Great to have you on board @kreid. From my point of view we have many people struggling the with the basic concepts of deep learning as well as people missing a detailed walk through of how to prepare and train the data for the two use cases general ASR as well as limited (like keywords) vocabulary.

kreid · December 17, 2020, 2:50pm

Thanks so much @othiele, really appreciate all your contributions to this channel and your excellent advice on where to start.

nmstoker · December 17, 2020, 11:24pm

This is a great initiative @kreid

I imagine some of what I mention may already be the kinds of things you have in mind and have thought of.

Picking up on what @othiele says, i feel it is vital to start with a simplified high level description of the way DeepSpeech parts fit together and the various basic routes through them for different desired outcomes.
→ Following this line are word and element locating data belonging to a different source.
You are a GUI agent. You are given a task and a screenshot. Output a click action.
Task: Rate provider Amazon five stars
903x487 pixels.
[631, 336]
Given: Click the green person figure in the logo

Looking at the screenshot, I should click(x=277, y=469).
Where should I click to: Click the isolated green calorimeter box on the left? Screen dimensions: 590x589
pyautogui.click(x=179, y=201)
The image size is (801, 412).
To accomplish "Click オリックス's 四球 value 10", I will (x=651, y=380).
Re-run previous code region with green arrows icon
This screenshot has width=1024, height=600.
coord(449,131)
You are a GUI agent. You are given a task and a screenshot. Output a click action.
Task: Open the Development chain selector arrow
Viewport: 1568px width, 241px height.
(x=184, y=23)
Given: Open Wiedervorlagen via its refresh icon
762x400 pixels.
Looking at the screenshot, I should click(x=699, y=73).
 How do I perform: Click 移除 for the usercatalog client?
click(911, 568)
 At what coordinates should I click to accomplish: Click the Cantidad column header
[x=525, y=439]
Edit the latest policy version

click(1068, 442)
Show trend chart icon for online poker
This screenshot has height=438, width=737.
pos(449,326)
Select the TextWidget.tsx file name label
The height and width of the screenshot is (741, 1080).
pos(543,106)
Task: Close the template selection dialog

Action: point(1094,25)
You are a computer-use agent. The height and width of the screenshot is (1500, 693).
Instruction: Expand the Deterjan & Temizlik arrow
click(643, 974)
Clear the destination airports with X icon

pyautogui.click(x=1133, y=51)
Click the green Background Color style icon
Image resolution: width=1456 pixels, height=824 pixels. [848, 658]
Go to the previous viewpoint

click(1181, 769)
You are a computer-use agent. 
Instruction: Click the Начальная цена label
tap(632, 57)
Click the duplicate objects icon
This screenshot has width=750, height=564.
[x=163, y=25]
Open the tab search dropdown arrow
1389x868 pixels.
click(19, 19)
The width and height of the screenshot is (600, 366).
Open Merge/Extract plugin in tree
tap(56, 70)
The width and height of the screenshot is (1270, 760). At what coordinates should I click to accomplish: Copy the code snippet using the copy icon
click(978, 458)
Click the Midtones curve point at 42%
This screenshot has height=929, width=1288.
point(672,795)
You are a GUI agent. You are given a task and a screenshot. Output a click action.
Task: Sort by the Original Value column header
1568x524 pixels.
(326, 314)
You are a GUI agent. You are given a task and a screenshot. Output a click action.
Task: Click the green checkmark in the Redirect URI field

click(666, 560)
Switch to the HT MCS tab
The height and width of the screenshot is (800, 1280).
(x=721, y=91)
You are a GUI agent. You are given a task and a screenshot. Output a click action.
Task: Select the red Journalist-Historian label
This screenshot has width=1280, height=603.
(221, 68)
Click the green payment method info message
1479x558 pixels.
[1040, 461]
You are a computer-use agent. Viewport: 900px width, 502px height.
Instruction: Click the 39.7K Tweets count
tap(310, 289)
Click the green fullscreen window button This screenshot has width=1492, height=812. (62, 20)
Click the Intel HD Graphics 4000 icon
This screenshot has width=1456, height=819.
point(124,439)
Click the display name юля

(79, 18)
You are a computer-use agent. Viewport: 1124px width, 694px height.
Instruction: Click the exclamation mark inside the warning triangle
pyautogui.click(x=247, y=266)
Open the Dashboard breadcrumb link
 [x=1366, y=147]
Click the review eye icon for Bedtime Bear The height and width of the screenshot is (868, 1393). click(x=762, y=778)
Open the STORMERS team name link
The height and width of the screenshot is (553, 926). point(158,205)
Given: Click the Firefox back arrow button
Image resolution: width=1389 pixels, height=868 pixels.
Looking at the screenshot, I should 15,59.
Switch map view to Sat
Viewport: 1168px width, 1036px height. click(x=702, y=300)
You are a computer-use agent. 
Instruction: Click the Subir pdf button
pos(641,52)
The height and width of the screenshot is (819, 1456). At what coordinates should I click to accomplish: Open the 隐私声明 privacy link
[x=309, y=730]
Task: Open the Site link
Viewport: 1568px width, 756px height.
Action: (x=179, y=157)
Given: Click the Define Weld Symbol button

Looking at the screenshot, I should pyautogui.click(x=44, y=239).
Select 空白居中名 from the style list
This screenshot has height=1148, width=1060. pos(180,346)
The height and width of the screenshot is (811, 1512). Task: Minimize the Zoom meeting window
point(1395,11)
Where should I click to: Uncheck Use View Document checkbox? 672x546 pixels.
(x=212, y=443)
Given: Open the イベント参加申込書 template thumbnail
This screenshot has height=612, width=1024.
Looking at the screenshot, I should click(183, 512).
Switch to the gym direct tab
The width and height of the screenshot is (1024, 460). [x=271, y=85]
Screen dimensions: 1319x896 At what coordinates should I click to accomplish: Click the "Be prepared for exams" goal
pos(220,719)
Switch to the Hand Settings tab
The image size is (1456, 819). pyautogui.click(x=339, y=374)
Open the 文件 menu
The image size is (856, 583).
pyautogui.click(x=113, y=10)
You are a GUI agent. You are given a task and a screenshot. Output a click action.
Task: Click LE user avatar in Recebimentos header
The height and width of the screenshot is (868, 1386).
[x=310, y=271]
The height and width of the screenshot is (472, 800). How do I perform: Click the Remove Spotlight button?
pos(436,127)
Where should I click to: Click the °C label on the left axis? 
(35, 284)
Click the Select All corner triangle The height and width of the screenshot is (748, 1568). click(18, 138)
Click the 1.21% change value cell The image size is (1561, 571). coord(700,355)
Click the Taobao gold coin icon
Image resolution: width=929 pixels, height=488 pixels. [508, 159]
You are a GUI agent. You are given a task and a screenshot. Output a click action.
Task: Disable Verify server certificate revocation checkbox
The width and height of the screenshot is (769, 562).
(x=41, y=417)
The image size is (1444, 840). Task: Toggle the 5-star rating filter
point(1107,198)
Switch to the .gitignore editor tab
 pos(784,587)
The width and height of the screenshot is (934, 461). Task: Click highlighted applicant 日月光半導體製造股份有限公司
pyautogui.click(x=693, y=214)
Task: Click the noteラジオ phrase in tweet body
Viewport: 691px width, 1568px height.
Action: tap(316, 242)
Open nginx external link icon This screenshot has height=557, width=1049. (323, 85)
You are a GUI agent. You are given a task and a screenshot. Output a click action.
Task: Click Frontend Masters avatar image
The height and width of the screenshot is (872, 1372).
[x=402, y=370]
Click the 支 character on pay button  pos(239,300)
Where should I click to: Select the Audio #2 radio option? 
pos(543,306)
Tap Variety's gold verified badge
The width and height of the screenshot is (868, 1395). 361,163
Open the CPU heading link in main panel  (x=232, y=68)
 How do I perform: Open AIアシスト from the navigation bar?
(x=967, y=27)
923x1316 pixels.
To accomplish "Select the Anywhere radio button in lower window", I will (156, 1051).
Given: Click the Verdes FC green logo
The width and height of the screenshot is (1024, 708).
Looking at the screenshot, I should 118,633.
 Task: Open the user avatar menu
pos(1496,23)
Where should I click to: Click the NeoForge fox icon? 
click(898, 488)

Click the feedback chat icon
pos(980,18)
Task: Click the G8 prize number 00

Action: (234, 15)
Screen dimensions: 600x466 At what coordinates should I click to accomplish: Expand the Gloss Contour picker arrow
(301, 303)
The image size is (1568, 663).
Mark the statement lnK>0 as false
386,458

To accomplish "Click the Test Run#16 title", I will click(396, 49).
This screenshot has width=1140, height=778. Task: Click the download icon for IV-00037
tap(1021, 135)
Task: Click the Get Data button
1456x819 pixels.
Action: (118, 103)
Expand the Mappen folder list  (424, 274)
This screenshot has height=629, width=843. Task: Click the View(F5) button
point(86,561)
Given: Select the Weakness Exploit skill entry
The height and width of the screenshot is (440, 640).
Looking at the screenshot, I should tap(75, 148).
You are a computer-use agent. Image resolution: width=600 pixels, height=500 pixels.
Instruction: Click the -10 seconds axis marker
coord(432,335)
Preferably with a few carefully crafted diagrams!

It seems worthwhile front loading it with guidance on what is / isn’t feasible, what the key skills and requirements are and how much transcribed audio is realistic. Would give the over optimistic an idea of how practical it is for their goals.

The first big problem I had was around Cuda version requirements. These conflicted with Cuda requirements for other projects I was working with, so it was a dilemma. I struggled a bit initially but eventually found it really useful to use Conda to let me switch into distinct environments with the Cuda version required installed as part of the environment so everything is nicely isolated. Regular virtual environments are good for isolating required packages but the Conda method seemed to help with Cuda (there may well be other ways to achieve the same but this proved robust and repeatable for me at least). I know Conda was generally advised against (as it wasn’t supported) but I was happy to take the risk I’d need to figure out certain issues myself in return for the overall benefit. Generally the rest of the installation was then handled via pip (ie in line with the DeepSpeech instructions)

A second early issue I had was with my expectations! I tried fine tuning and ran it for eight days, which seemed ages for me back then, only to find that the results were quite a bit worse in general use! I’d been using British English audio recorded myself, with the hope of tailoring it better to my own voice. In retrospect I had too little audio (I forget exact numbers but I think it was roughly six hours of fairly diverse sentences). The solution was to appreciate the learning curve, learn some perseverance and dig into the details / bits of the code / forum entries, so I could understand better. I also found that effort on language models was a great area to focus on for my aims (whilst I bolstered the amount of audio I recorded for later fine-tuning efforts).

Not sure if you want the playbook to be stand alone but guidance on how to interpret errors and how best to seek help /ask effective questions etc, if you can’t figure it out from looking at the error description, reading the playbook and digging into a little of the code.

reuben · December 18, 2020, 1:22pm

Thanks for this great initiative @kreid and @Joshua_Meyer!

In general one thing people seem to have trouble with is creating and maintaining clean environments. We try to document use of tools such as virtualenv in the docs but again and again people show up with problems due to mixing versions, using packages from alternative sources and so on.

I think it’s important to frame these processes as an iterative loop, not something you do sequentially. The best way to identify problems in your data collection and formatting early is by using the data. Beyond technical problems such as the format being incorrect it can also reveal problems in the collection design early, such as failing to cover some use case or dialect or accent you’re interested in.

An important component of model training that we don’t cover in our documentation is hyperparameter optimization. This is covered in materials teaching the basic concepts of deep learning so if we reference that as @othiele mentioned it could be enough but in general we see lots of people with reports of the type “I ran the tooling with default parameters and it didn’t work, is it broken?”.

nmstoker · December 19, 2020, 2:58pm

One other idea, that could be part of a playbook or could be external, is to put together a glossary for the project and related concepts, maybe giving definitions with a bit of specific context.

When people are starting they often don’t know the right words for things they’re trying or don’t recognise that is said (if it’s something a more experienced person takes for granted).

For instance, here’s a case where someone didn’t know code-switching and thought it applied to “code” (a perfectly reasonable mix up if they didn’t have a linguistic background)

kreid · December 19, 2020, 9:16pm

Thanks so much @nmstoker, this feedback is incredibly useful. Really appreciate the pointers on virtual envs - goodness knows I’ve run into those a bunch of times too

You raise an excellent point too about expectations, training and how much voice data is required for accurate speech recognition. Super helpful!

kreid · December 19, 2020, 9:16pm

A glossary is a brilliant idea!